Why is x86 ugly? Why is it considered inferior when compared to others? - peter_d_sherman
https://stackoverflow.com/questions/2679882/why-is-x86-ugly-why-is-it-considered-inferior-when-compared-to-others
======
peter_d_sherman
Excerpts:

"The DEC Alpha AXP chip, a MIPS style RISC design, was painfully spartan in
the instructions available, but the instruction set was designed to avoid
inter-instruction implicit register dependencies. There was no hardware-
defined stack register. There was no hardware-defined flags register. Even the
instruction pointer was OS defined - if you wanted to return to the caller,
you had to work out how the caller was going to let you know what address to
return to. This was usually defined by the OS calling convention.
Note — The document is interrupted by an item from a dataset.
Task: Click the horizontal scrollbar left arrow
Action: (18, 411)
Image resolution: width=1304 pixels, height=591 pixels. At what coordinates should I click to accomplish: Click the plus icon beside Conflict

On the x86,
though, it's defined by the chip hardware."

[...]

"You don't see those kinds of bursts of performance boosting things in the x86
family tree largely because the x86 instruction set's complexity makes many
kinds of execution optimizations prohibitively expensive if not impossible.
Intel's stroke of genius was in giving up on implementing the x86 instruction
set in hardware anymore - all modern x86 chips are actually RISC cores that to
a certain degree interpret the x86 instructions, translating them into
internal microcode which preserves all the semantics of the original x86
instruction, but allows for a little bit of that RISC out-of-order and other
optimizations over the microcode."

"I've written a lot of x86 assembler and can fully appreciate the convenience
of its CISC roots. But I didn't fully appreciate just how complicated x86 was
until I spent some time writing Alpha AXP assembler. I was gobsmacked by AXP's
simplicity and uniformity. The differences are enormous, and profound."

------
Seenso
IIRC, some of the people thought the dislike of x86 was from RISC-loving
academics, but I don't think that's the case. IIRC, the CISC Motorola 68k ISA
was much better regarded than x86.

------
pmontra
The question and most of the answers are from 2010.